Monday, May 21, 2018

Never Map Again: Persistent Memory, System Memory, and Nothing In Between

I have, over the years, written more posts on VBOs and vertex performance in OpenGL than I'd like to admit. At this point, I can't even find them all. Vertex performance is often critical in X-Plane because we draw a lot of stuff in the world; at altitude you can see a lot of little things, and it's useful to be able to just blast all of the geometry through, if we can find a high performance vertex path.

It's 2018 and we've been rebuilding our internal engine around abstractions that can work on a modern GL driver, Vulkan and Metal. When it comes to streaming geometry, here's what I have found.

Be Persistent!

First, use persistent memory if you have it. On modern GL 4.x drivers on Windows/Linux, the driver can permanently map buffers for streaming via GL_ARB_buffer_storage.
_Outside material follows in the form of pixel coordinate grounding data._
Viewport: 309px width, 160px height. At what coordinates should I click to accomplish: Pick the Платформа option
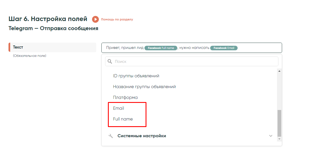125,97
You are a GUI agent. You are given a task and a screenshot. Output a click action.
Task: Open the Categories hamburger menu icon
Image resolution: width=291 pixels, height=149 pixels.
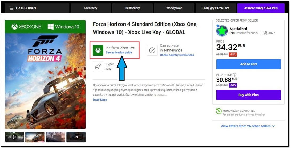point(12,8)
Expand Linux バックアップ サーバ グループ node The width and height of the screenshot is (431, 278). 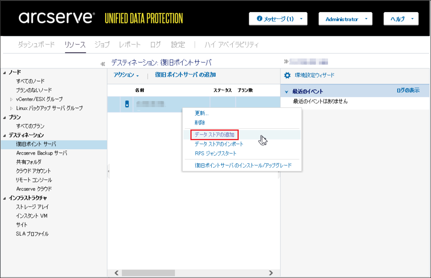(x=11, y=109)
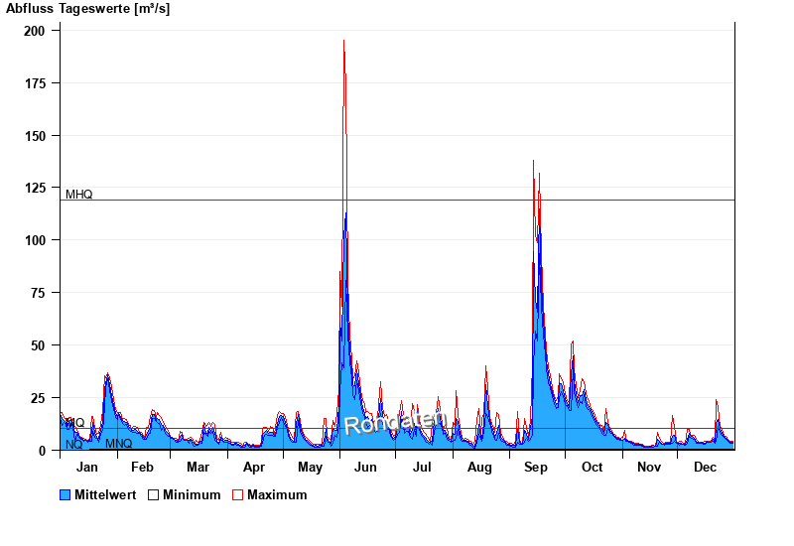Click the NQ label at bottom left
This screenshot has height=546, width=794.
point(73,444)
This is plan A! This will be the fastest path you can find because you pay no overhead for streaming geometry - you just write the data. (It's also multi-core friendly because you can grab a region of mapped memory without having to talk to the driver at all, avoiding multi-context hell.)

That persistent memory is a win is unsurprising - you can't get any faster than not doing any work at all, and persistent memory simply removes the driver from the equation by giving you a direct memory-centric way to talk to the GPU.

Don't Be Uncool

Second, if you don't have persistent memory (e.g. you are on OS X), use system memory via client arrays, rather than trying to jam your data into a VBO with glMapBuffer or glBufferSubData.
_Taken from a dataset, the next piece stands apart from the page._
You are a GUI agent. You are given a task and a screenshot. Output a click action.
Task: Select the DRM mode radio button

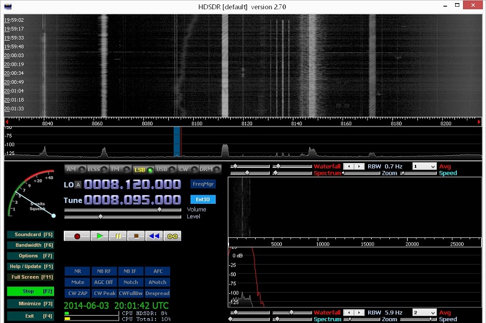tap(208, 169)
This second result surprised me, but in every test I've run, client arrays in system memory have out-performed VBOs for small-to-medium sized batches. We were already using system memory for small-batch vertex drawing, but it's even faster for larger buffers.

Now before you go and delete all your VBO code, a few caveats:

  • We are mostly testing small-batch draw performance - this is UI, some effects code, but not million-VBO terrain chunks.
  • The largest streaming data I have tried is a 128K index buffer. That's not tiny - that's perhaps 32 VM pages, but it's not a 2 MB static mesh.
  • It wouldn't shock me if index buffers are more friendly to system memory streaming than vertex buffers - the 128K index buffer indexes a static VBO.

Why Would Client Arrays Be Fast?

I'd speculate, they're easier to optimize.

Unlike VBOs, in the case of client arrays, the driver knows everything about the data transfer at one time. Everything up until an actual draw call is just stashing pointers for later use - the app is required to make sure the pointers remain valid until the draw call happens.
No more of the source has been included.